En un todo, el libro es altamente provocador y, como tal, capaz de estimular la reflexión del lector, no dejándolo indiferente en cuanto al contenido que le ofrece. Tal como fuera consignado, el volumen propone al menos tres discusiones, todas ellas íntimamente ligadas entre sí: desde un punto de vista teológico y filosófico, el problema de las críticas modernas a la religión —capítulos 1 y 2—; desde una perspectiva social y cultural, el abordaje del fenómeno religioso y sus manifestaciones sociológicas —capítulos 3, 4 y 5—; desde una mirada jurídico-política, los puntos de encuentro entre la religión y el derecho —capítulos 6, 7 y 8—. Así pues, ya desde su estructura el libro hace honor a su propio título —y al Seminario del que ha sido fruto—, pues en él se articulan de manera integral temas sobre derecho, política y sociedad a la luz de la religión.
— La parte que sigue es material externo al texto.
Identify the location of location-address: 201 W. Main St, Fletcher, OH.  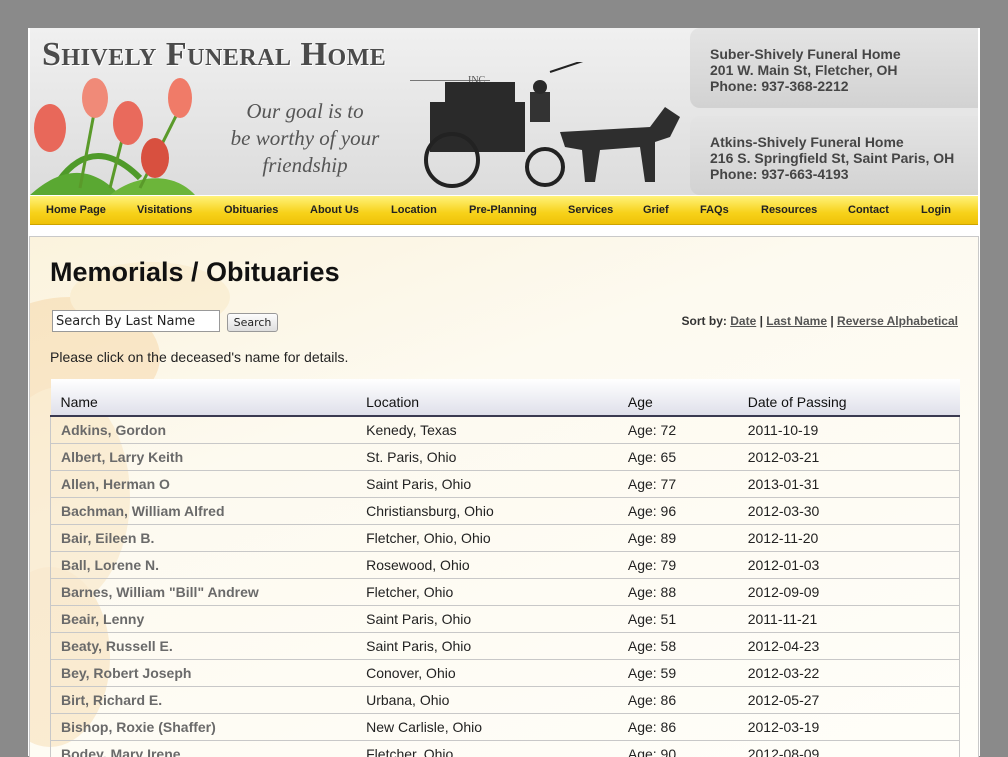
(804, 70).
Asimismo, el contenido del volumen parece advertir sobre los yerros de aquellos que han afirmado que la religión constituye una mera superstición que ha sido superada por la razón secularizada, pues estas mismas personas son las que más de una vez se han visto enredadas en la imposibilidad de justificar su propia opinión si no es recurriendo a posiciones que hunden sus raíces en la teología —comenzando por el propio concepto de secularización—, por no decir que su propia posición parece apoyarse en una lógica de argumentación teológica expresada en términos seculares. Esto mismo es presentado en el libro de manera muy clara: por un lado, la noción de que una variedad de conceptos modernos tiene raíces religiosas, lo cual permite explicar por qué el cristianismo no solo es perfectamente compatible con nuestras formas de vida modernas —incluyendo nuestras formas políticas y jurídicas—, sino que incluso opera como su sostén. El lector hallará esta clase de sugerencias en capítulos como el 3 —dedicado a Charles Taylor—, el 5 —sobre Alexis de Tocqueville— y el 8 —que trata sobre Ernst Wolfgang Böckenförde—.
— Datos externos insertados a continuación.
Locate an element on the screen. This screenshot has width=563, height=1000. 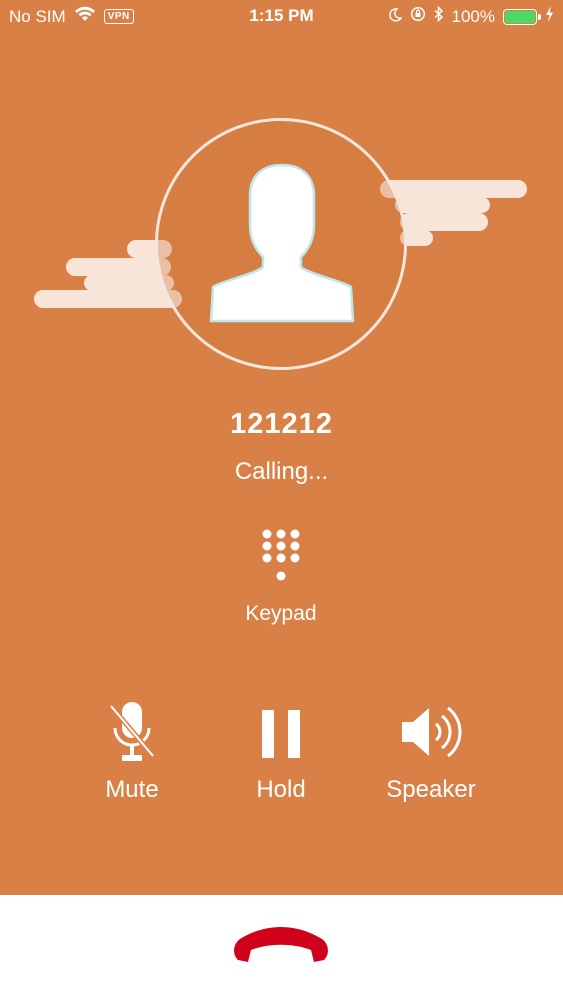
speaker-label: Speaker is located at coordinates (431, 790).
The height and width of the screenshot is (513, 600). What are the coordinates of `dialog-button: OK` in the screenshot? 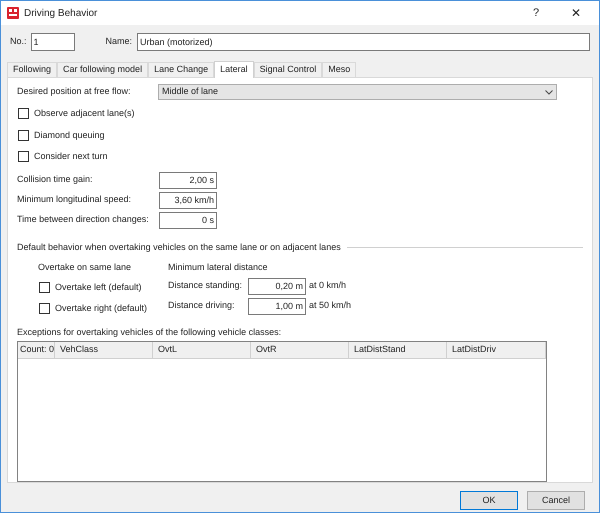 It's located at (489, 500).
Por otra parte, en el curso del volumen incluso se llega a argumentar, tal como se ha consignado, que nuestras modernas maneras de razonar —pese a nuestro incrédulo secularismo— no pueden sino ser, en gran medida, tergiversaciones seculares de puntos de vista originalmente teológicos. En efecto, entre otras virtudes, el libro ha intentado poner de manifiesto —incluso a pesar de la escasa simpatía que puede generar este punto de vista en tiempos en los que parece que la secularización se ha impuesto de manera definitiva— el origen teológico de nuestra manera moderna de pensar el mundo. El lector podrá encontrar argumentos en esta línea acudiendo a capítulos como el 2 —dedicado a Iosef Soloveitchik— y el 6 —sobre Carl Schmitt—, y en particular a los comentarios de Andrés Rosler tanto al mencionado capítulo 6 sobre Schmitt como al capítulo 7 sobre Adrian Vermeule. Va de suyo que las recomendaciones indicadas en modo alguno se dirigen en desmedro de los capítulos restantes, que resultan igualmente estimulantes.
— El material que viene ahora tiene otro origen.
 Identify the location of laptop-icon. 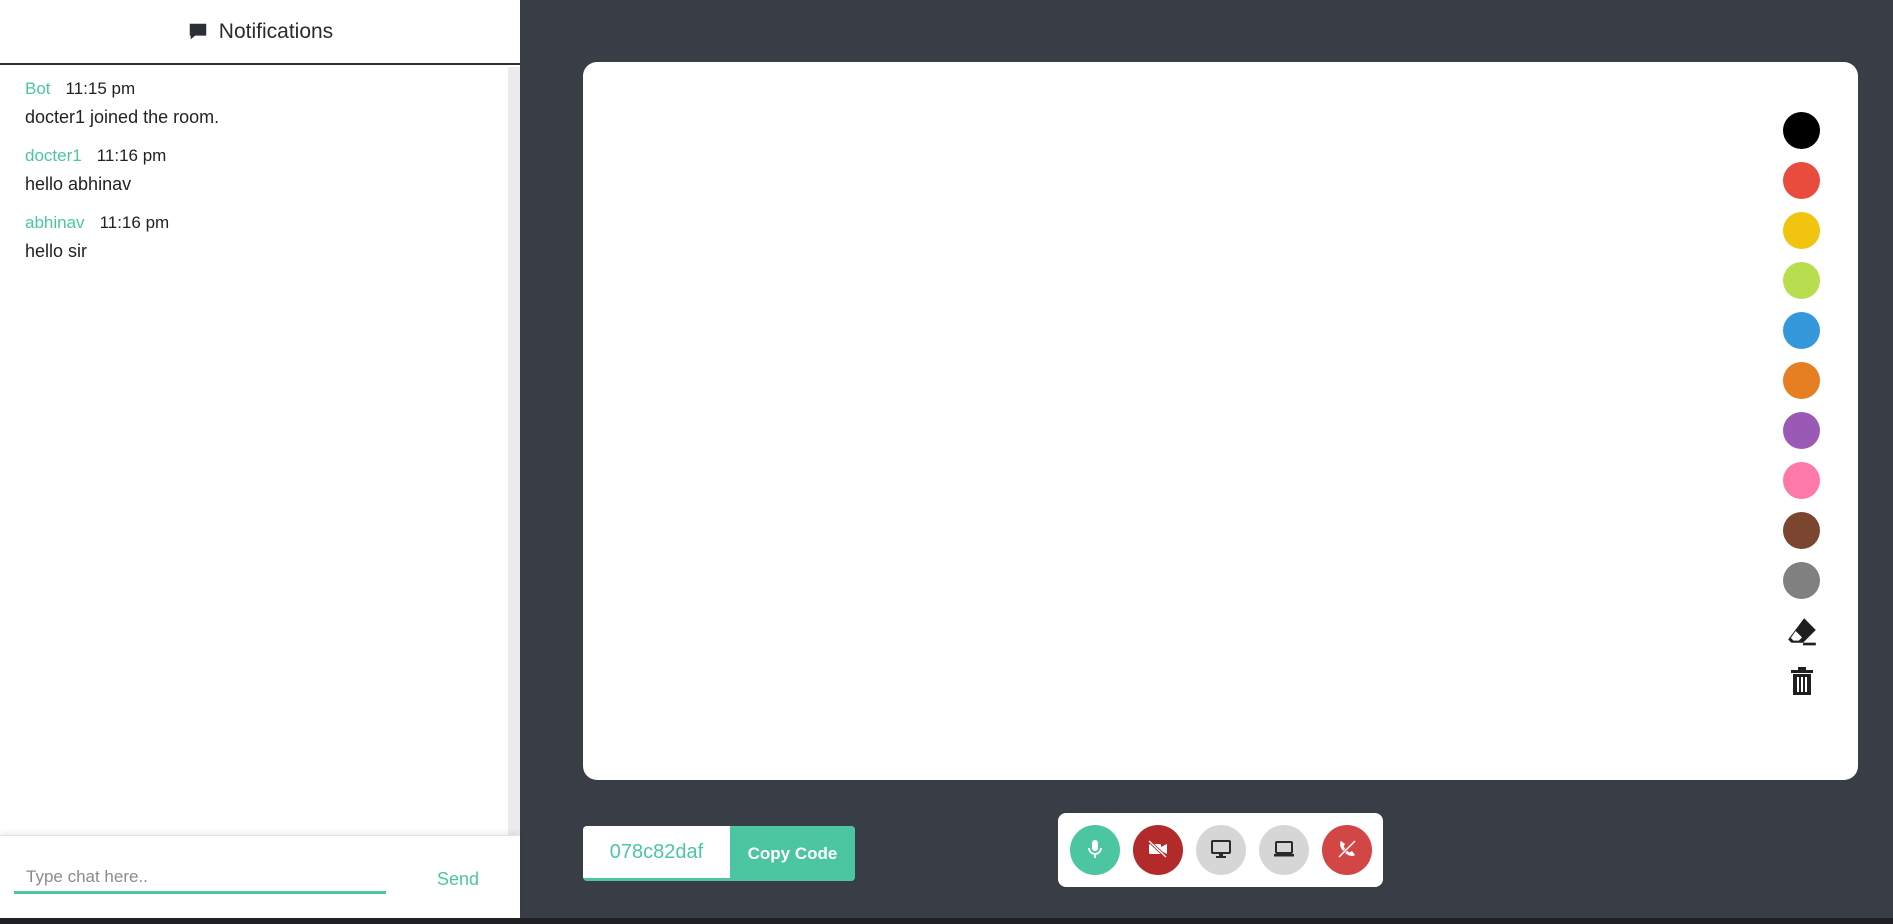
(1284, 850).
A modo de corolario, el volumen Derecho, política y sociedad en el mundo contemporáneo. Volumen I ofrece al lector un amplio panorama de miradas jurídicas y políticas desde variadas tradiciones —que abarcan desde el liberalismo hasta el comunitarismo, pasando por el posliberalismo— enlazadas a su vez por una cuestión central como la religión, y todo ello a cargo de investigadores de primer nivel. Es de desear —en la medida en que el libro declara en su propio título ser un primer volumen— que este sea apenas el primero de una futura colección, siendo especialmente relevante su publicación en momentos en los que los secularismos intolerantes de hoy y de siempre, escudados bajo una pretendida superioridad moral recostada en la razón, desconocen el valor que ha tenido y continúa teniendo la religión.